I cannot say I enjoyed donating blood. The length of time involved (about 10 minutes) with a needle in my arm made it much harder to control the demons. I did though. I felt anxious as one does doing something unknown. It felt a bit uncomfortable – my veins are narrow, the needle is not, I was very tense anyway. Afterwards I felt such a resounding sense of relief that I honestly couldn’t say if it was a reaction to the loss of blood or the fact I had done something I was nervous about and come through it.

But I did it. I will do it again. And I am really really proud of myself. Feel like I can achieve anything.

And if you are scared of needles and have read all the way through this – well done – no way I could have done that 25 years ago!

the post-donation treat time. This sticker has remained on my wallet all weekend and I love it!

New blog routine

Up until now, all of these have been written first thing in the morning.  But it’s the busy season at the moment, with various commitments and a lot going on, and frankly sleep is slightly more beneficial than blogging.

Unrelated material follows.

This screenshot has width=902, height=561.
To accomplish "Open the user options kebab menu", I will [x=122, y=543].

But sleep is making me blog this evening instead.  Or rather lack of it.  I am a great sleeper, it’s definitely my top skill in life.  It’s also the canary in the mine of health and wellbeing.  If I stop sleeping, there is something wrong. And I stopped sleeping a couple of nights ago, not in a huge way, I just keep waking up.  I can drop off again, because I am determinedly not engaging in a thought process, but that ability will wear off as I get more tired, I know.  So instead of having the day start with getting thoughts in order, tonight I am going to end the day with this habit.

Now, to work out what is keeping me awake.  I think it is an accumulation of things and I don’t really want to give credence to my fears. I am feeling overwhelmed, by a quantity of issues, rather than one thing in particular. I suspect what I am not doing very well is writing down everything I need to get sorted and then working out where to start.   In a peculiar way, my fear is writing everything down, because then I may just realise that I can’t do anything.

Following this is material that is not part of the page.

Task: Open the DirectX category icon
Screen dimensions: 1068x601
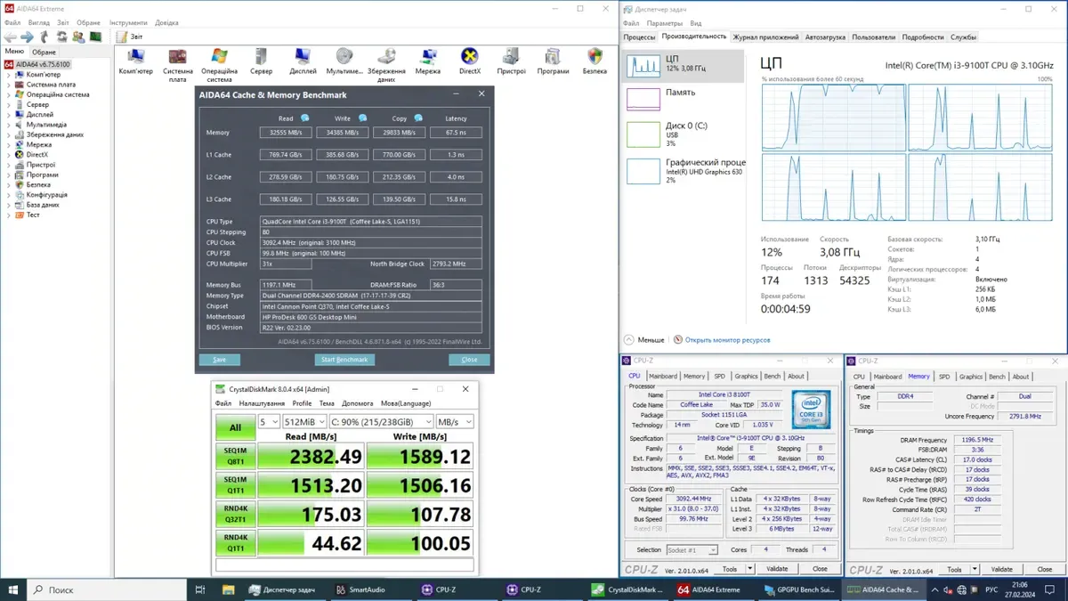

The problem with feeling overwhelmed is that it becomes harder to find a way to get the job done.  I am starting the inevitable downward spiral into feeling that I can’t do anything, I am hopeless at everything, the best thing to do is run away.  This is my very typical dramatic catastrophising of everything into something way bigger than it should be.  Tonight’s catastrophe is that someone has criticised something I put in place and I feel bad about having to deal with a difficult situation and potentially hurting someone’s feelings.  I seem to think that running away will help.  I know it won’t, but right now, that flight instinct is huge.

To add some perspective, I have handled the situation well.  Two things went wrong tonight on my watch, one was solvable this evening and so it was resolved and hopefully all will be fine.  The other issue felt much bigger.  So, I did what I will hopefully come to accept was the right thing, I listened to the concerns and I promised to deal with them.  And I will deal with it at another time, when I am not feeling overwhelmed, not today.

And meanwhile, I need to remember everything good that happened this evening, because lots did. Perfection is not mine on this occasion, but I need to not forget the good stuff, there was much much more of that than the bad stuff.